Но всё это - заметки на полях. То, о чём я здесь напоминаю как биограф, - это начавшееся уже в предчувствии разгрома и с разгромом завершившееся падение престижа монархического милитаристского государства, которое дотоле было для нас привычнейшей формой жизни, его крах, его отставка и - при продолжающейся нищете, при всё большем обесценивании валюты - новое состояние вольности в суждениях, свободомыслия, некое жалкое и незаслуженное дорастание до гражданской самостоятельности, распад державшегося дисциплиной государственного механизма на беспорядочные кучки дебатирующих подданных. Это не такое уж отрадное зрелище, и иначе, как словом "мучительные", я не могу определить впечатления, оставшиеся у меня от собраний возникших в ту пору "Советов работников умственного труда" и т. д., собраний, которые я, на правах совершенно пассивного их участника, наблюдал в мюнхенских гостиничных залах.
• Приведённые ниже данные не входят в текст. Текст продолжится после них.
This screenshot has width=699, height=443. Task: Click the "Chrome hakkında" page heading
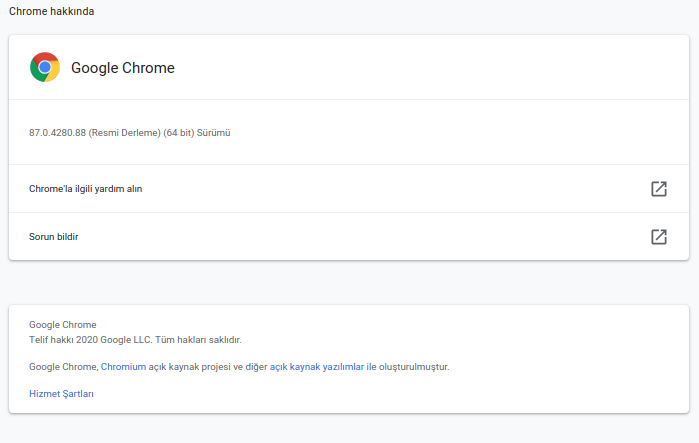tap(52, 11)
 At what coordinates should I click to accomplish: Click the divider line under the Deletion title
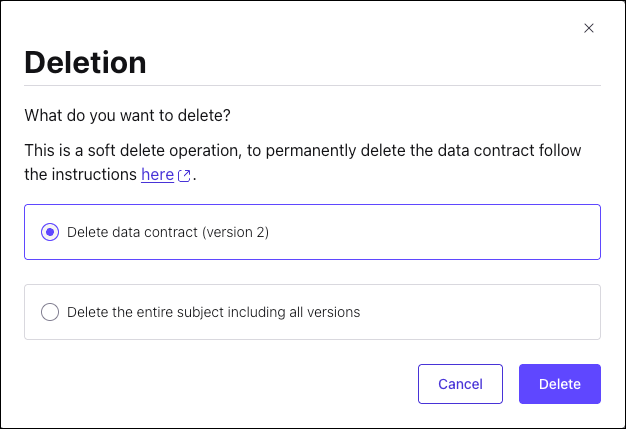(312, 86)
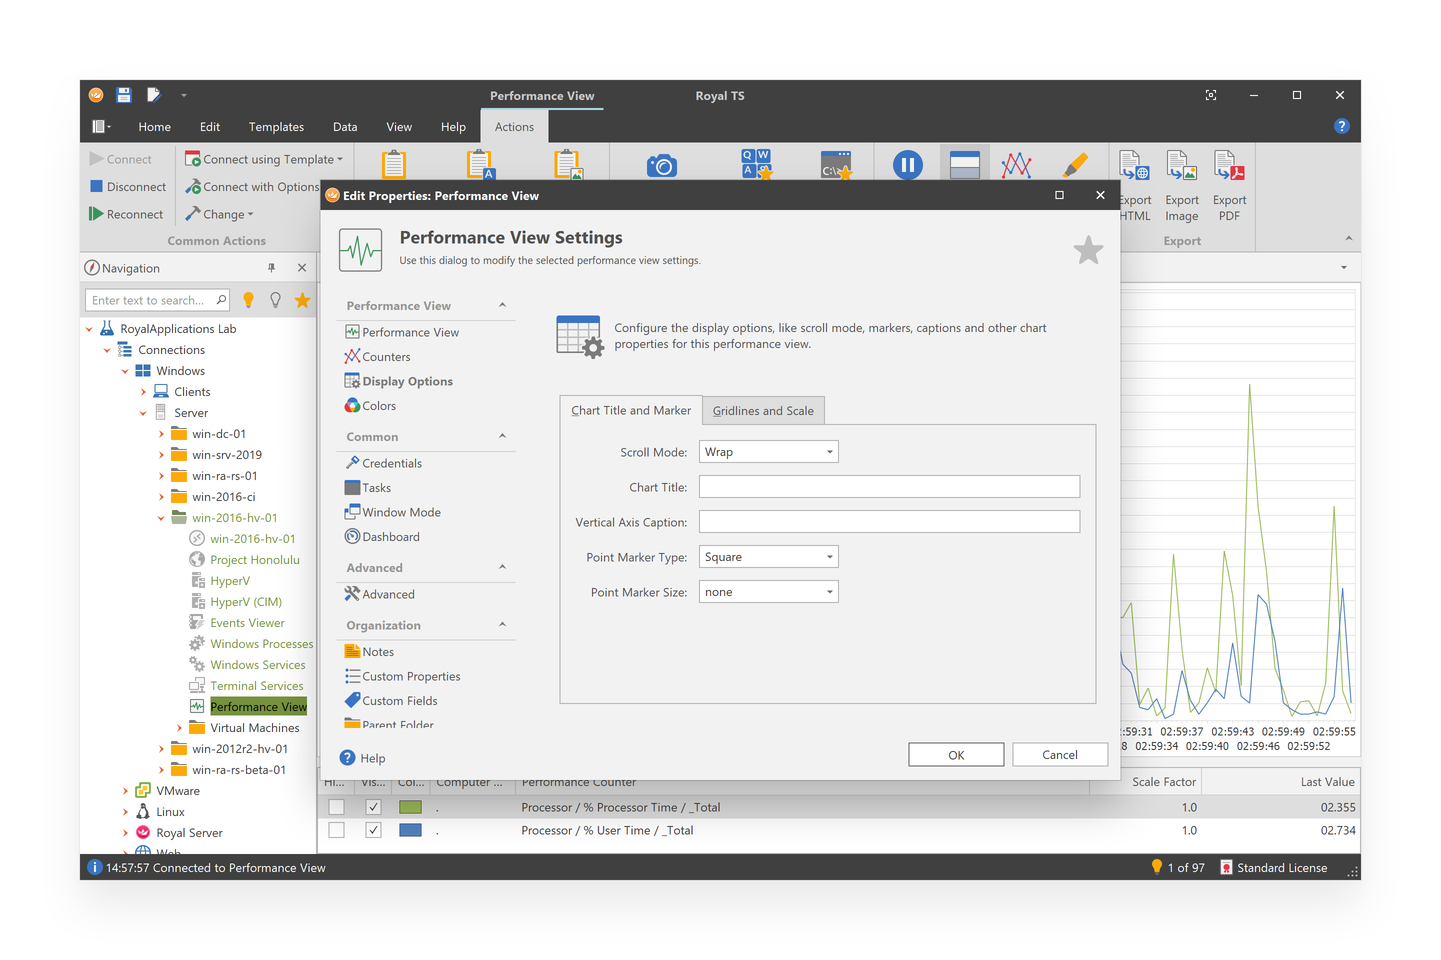Open Credentials settings in the Common section

391,462
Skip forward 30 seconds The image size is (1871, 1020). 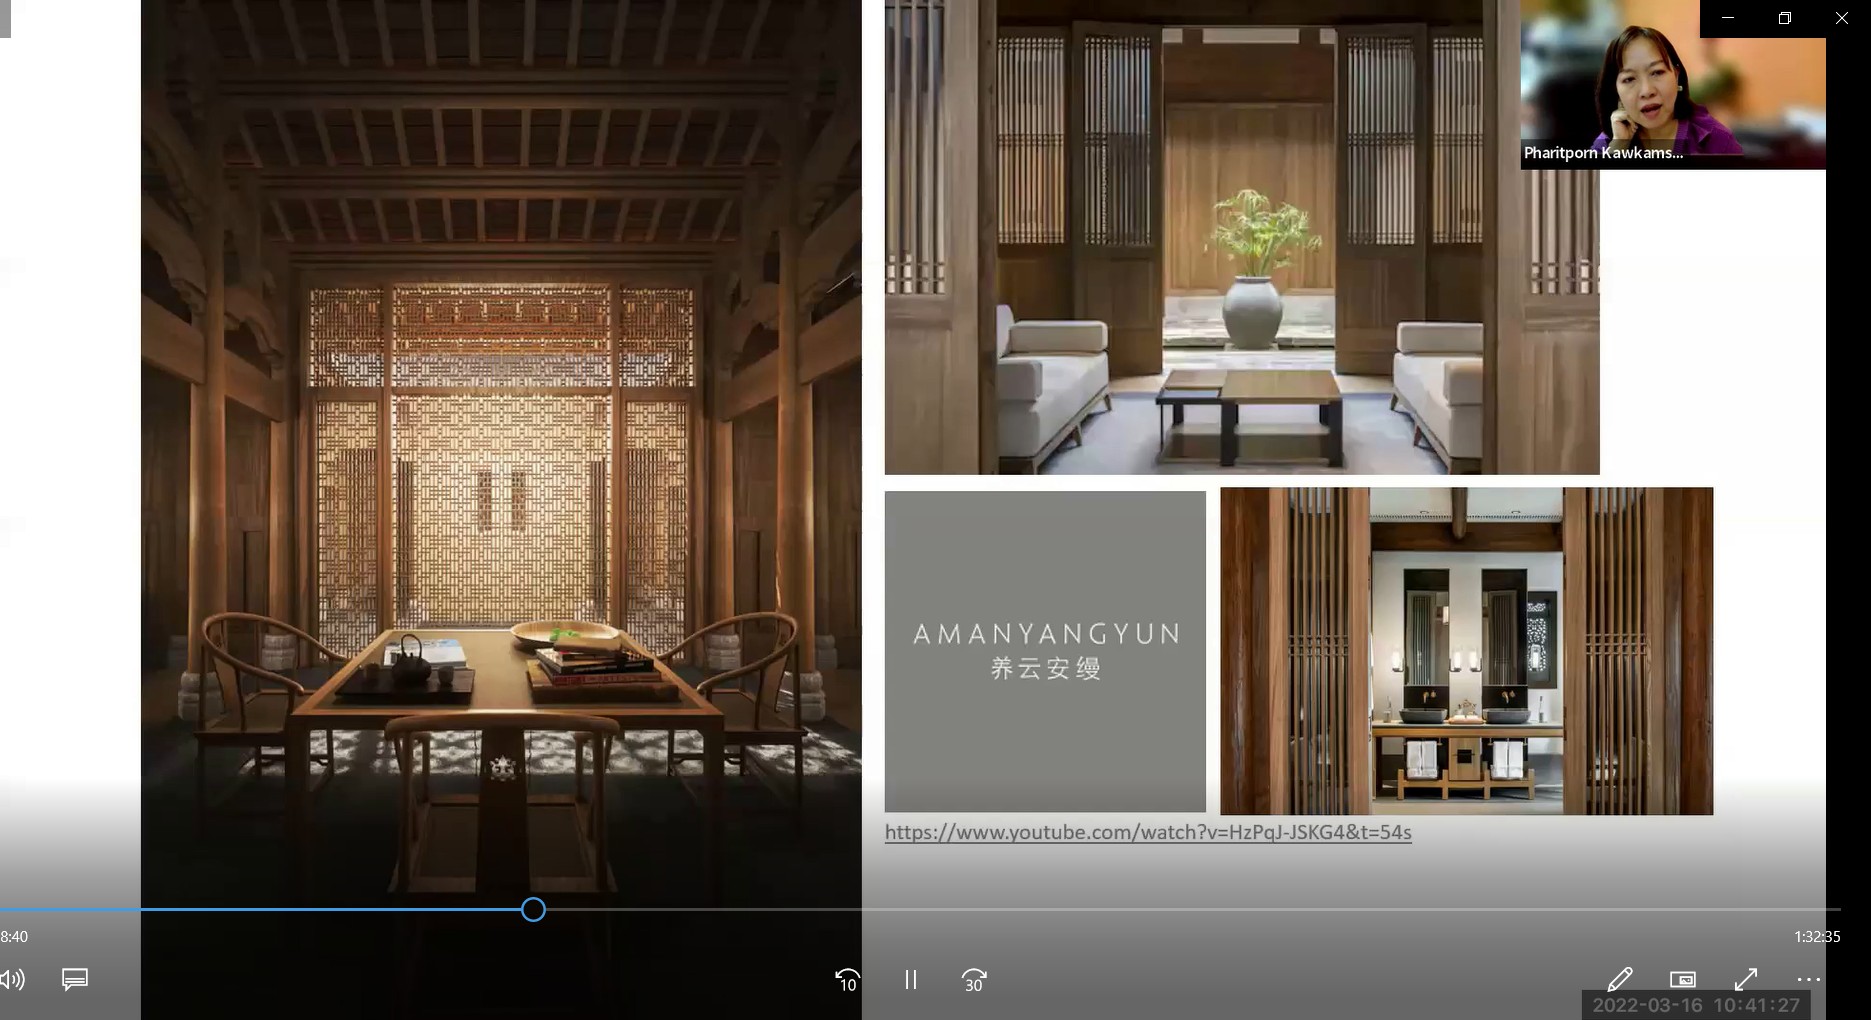point(974,980)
Пиши я роман, я бы одно такое заседание, где какой-то писатель-беллетрист, не без грации, даже с этакой сибаритской пикантностью, говорил на тему "Революция и человеколюбие", чем развязал свободную, слишком свободную, расплывчатую и сумбурную дискуссию, где ораторами выступали редчайшие, только в таких случаях и вылезающие на свет божий субъекты, шуты, маньяки, живые привидения, злобные интриганы, доморощенные философы, - пиши я роман, я по своим горьким воспоминаниям довольно рельефно восстановил бы читателю картину такого безалаберного и бестолкового сборища. Тут произносились речи в защиту и против человеколюбия, в защиту и против офицеров, в защиту и против народа. Какая-то девочка декламировала стихи; какому-то человеку в хаки упорно не давали прочесть вслух рукопись, которая начиналась обращением "Дорогие граждане и гражданки!" и которой, несомненно, ему хватило бы на всю ночь; какой-то обозлённый студент-старшекурсник жестоко нападал на предыдущих ораторов, не считая нужным сообщить собранию собственную, положительную программу, - и так далее. Поведение слушателей, то и дело подававших грубые реплики с мест, было по-ребячески буйно и бесшабашно, президиум - беспомощен, воздух ужасен, результат же равен нулю, если не меньше того. Озираясь по сторонам, я спрашивал себя, единственный ли я здесь страдалец, и был рад, когда наконец вышел на улицу, где уже несколько часов не ходили трамваи и какие-то, по-видимому бесцельные, выстрелы нарушали тишину зимней ночи.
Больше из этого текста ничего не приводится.